VOYAGE DE L’OCÉAN PACIFIQUE À L’OCÉAN ATLANTIQUE,

À TRAVERS L’AMÉRIQUE DU SUD,


PAR M. PAUL MARCOY[1].


1848-1860. — TEXTE ET DESSINS INÉDITS.




PÉROU.




HUITIÈME ÉTAPE.

DE TUNKINI À SARAYACU.


Premières relations avec les Indiens Conibos. — La région des moustiques. — L’auteur accumule les interjections pour donner au lecteur une idée des tourments qu’il endure. — Fabrique de moustiquaires et atelier de couture. — Tumbuya et ses bananiers. — Où les membres de l’expédition franco-péruvienne, et l’auteur de ces lignes avec eux, sont pris pour autant de diables par les naturels du pays. — De la petite vérole chez les nations sauvages. — Massacre de tortues. — Une mauvaise nuit. — Bouillon conibo aux bananes vertes et aux œufs de tortue. — Le chef de la commission péruvienne, conseillé par la vanité, achète un esclave Impétiniri pour la somme de un franc cinquante centimes. — De la rivière Pachitea, de ses sources et de ses affluents. — Un projet de mission à Santa-Rita. — Qui traite de l’achat d’un bilboquet conibo et de la manière de s’en servir. — Les deux chefs de l’expédition lavent pour la dernière fois leur linge sale en famille. — Une proposition singulière. — Où l’auteur se compare à Hippocrate, refusant les présents d’Artaxerce. — Situations respectives. — Plaisirs et douleurs du voyage. — Théorie de la moustiquaire. — Une chasse à l’homme chez les Indiens Remos de la rivière Apujau.

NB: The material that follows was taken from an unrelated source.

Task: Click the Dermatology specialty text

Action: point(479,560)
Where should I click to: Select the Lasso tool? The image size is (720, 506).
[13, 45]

Ce fut avec un véritable plaisir que nous nous séparâmes de ces indigènes, qui pendant dix jours nous avaient tenus en tutelle et traités sans plus de façon que des ballots de marchandises. Conventions faites avec les Conibos, nous quittâmes Paruitcha et mîmes immédiatement le cap au nord. Deux heures de navigation avec nos recrues, suffirent pour établir entre nous des relations intimes. Ces naturels paraissaient de tempérament lymphatique et d’humeur débonnaire, et s’ils étaient moins habiles que les Chontaquiros dans le maniement de la rame et de la pagaye, en revanche ils possédaient des qualités de douceur, de patience, d’aménité, totalement inconnues à nos pillards de Santa-Rosa. Avec ces nouveaux compagnons, nous eussions été les voyageurs les plus fortunés du monde, si le ciel, pour contre-balancer notre félicité, n’eût mêlé à son miel une forte dose d’absinthe. En mettant le pied sur le territoire des Conibos, nous venions d’entrer sans le savoir dans le domaine des zancudos ou moustiques.

Cent pages de points d’exclamation, les interjections les plus véhémentes, tous les oh ! les ah ! les ouf ! les aïe et les hélas ! des langues humaines, réunis, combinés, élevés à la centième puissance, ne donneront jamais qu’une idée imparfaite de l’horrible supplice, de l’atroce torture, de la rage incessante que vous font éprouver

  1. Suite. — t. VI, p. 81, 97, 241, 257, 273 ; t. VII, p. 225, 241, 257, 273, 289 ; t. VIII, p. 97, 113, 129 ; t. IX, p. 129, 145, 161, 177, 193, 209 ; t. X, p. 129 et la note 2.